On Monday, the Alabama GOP’s listserve and website featured a column by AFRW president Zeanah, calling for a repeal of the Common Core decision. In the piece, Zeanah said Common Core would give more control of local schools to the U.S. Department of Education.
“DOE decisions go against Alabama values,” she wrote. “For example, DOE uses test questions to censor God from the Declaration of Independence and teach that citizens should have ‘some’ not total control over government. Meanwhile, DOE encourages graphic sex-ed for pre-K.”
The Anniston Star contacted Zeanah to ask for her sources for both claims.
On the “graphic sex ed” claim, Zeanah came up completely dry. She referred The Star to an article on the conservative opinion site EducationNews.com. That article, titled “Bullying –- An Agenda,” attacks Kevin Jennings, the Obama administration's safe-schools czar, for “promot(ing) homosexuality in K-12” education through a new anti-bullying curriculum. Nowhere in the article is there even mention of pre-kindergarten, nor any statement that the Department of Education has a policy of advocating graphic sex ed.
Asked about the lack of support in the piece, Zeanah insisted that graphic sex ed was a creeping problem.
“I just heard about some things they’re doing in New York,” she said. “I don’t have all the details, but they were doing things involving dolls that were truly graphic.”
The Star didn’t find evidence of that, but even if it were true, the state of New York is not the U.S. Department of Education. Incidentally, even if the federal government did recommend explicit sex education in pre-kindergarten, Alabama doesn’t have statewide pre-k, and is one of the few states in which kindergarten is not mandatory. State law requires kids to start school by age 7.
There’s a little more truth to Zeanah’s claim that the federal government “(uses) test questions to censor God from the Declaration of Independence.”
True, it’s a little hard to see how test questions can “censor” references to God.

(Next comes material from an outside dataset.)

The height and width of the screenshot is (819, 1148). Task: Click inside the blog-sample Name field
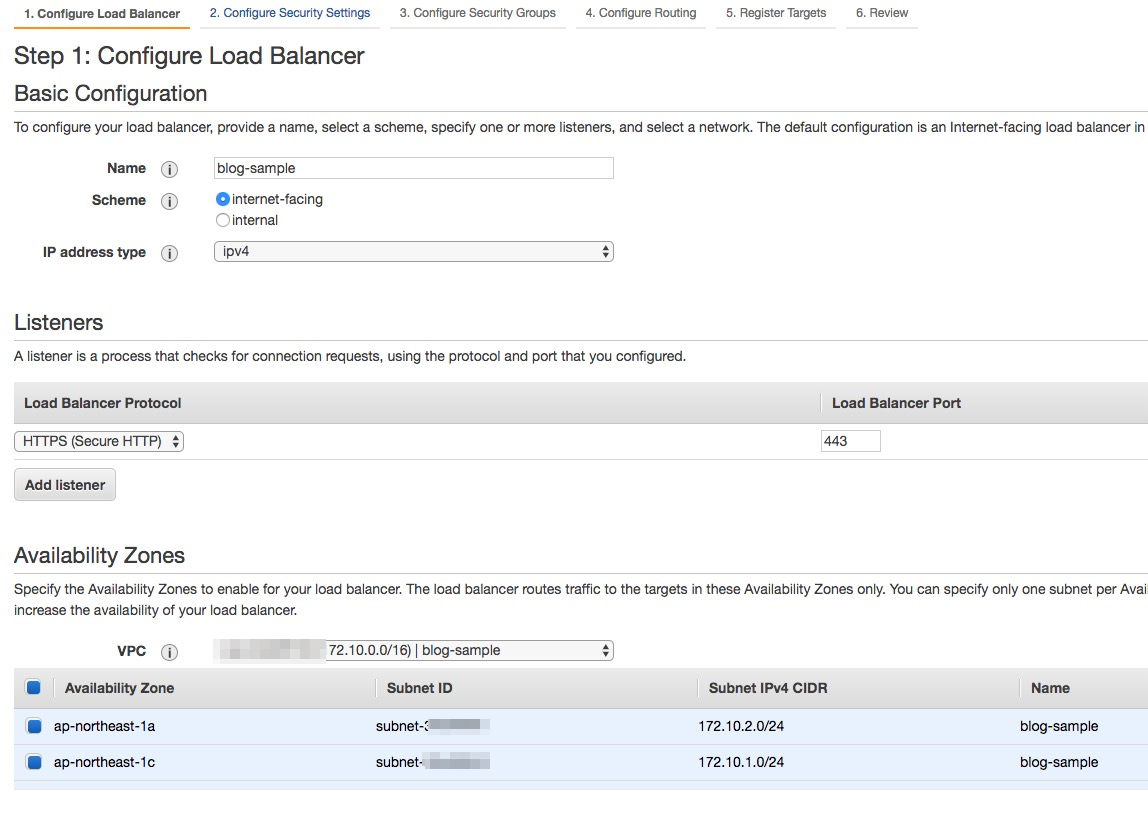click(413, 168)
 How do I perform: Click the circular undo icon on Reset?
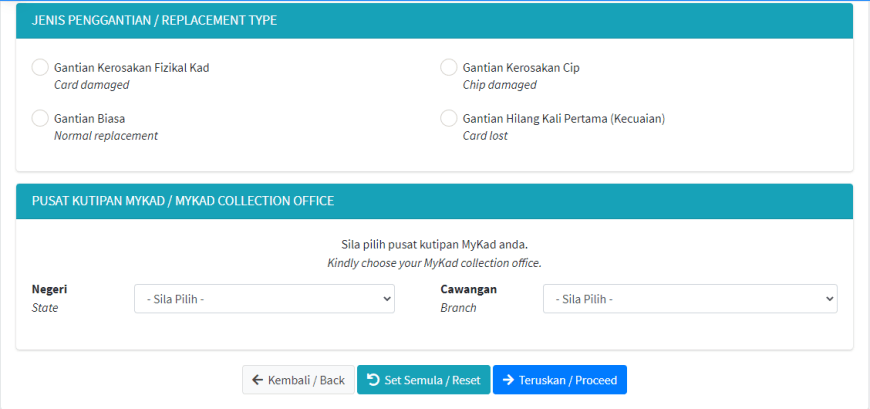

But Zeanah did point The Star to sample questions from the 2010 edition of the National Assessment of Educational Progress, also known as NAEP, a test that’s administered to some schools across the nation to assess how much students know.
According to sample questions available online, the 2010 test presented students with a passage described as “summary of the introduction to the Declaration of Independence.” The summary reads:
“We hold these truths to be self-evident, that all people are created equal; that they are given certain rights that cannot be taken away; that among these are life, liberty, and the pursuit of happiness. That to protect these rights, governments are created that get their powers from the consent of the governed.”
Zeanah maintains that the question edits God out of the Declaration of Independence –- and it’s true the passage cuts out references to “endowed by their Creator.”
One of the test’s designers said there’s a reason for the cut, and it has nothing to do with censoring religious beliefs.
“It’s a matter of language simplification,” said Arnold Goldstein, program director for assessment at the National Center for Educational Statistics. “Our rationale was not to eliminate the religious reference, it was to simplify the language for fourth-graders.”
Goldstein said the test question includes a number of changes that would make it more accessible to a fourth-grader. It says “all people are created equal,” Goldstein said, because kids may not know “men” was synonymous with “people.” The phrase “governments are instituted among men” became “governments are created.” Instead of “securing” rights, the passage said “protect” rights, he noted.
Goldstein said the same passage was included, with the original wording, in the eighth-grade version of the test. By eighth grade, he said, students are better able to interpret the 18th-century wording.
It’s worth noting that the question won’t appear in the nationwide test again. NAEP is rewritten with fresh questions every year, and after old questions are revealed to the public, they’re scrapped.
In case you were wondering, only 52 percent of students answered that the passage meant the people should have “some control over government.” Forty-seven percent either got the question wrong or did not answer.
All the 2010 sample test questions are available online at the NCES website.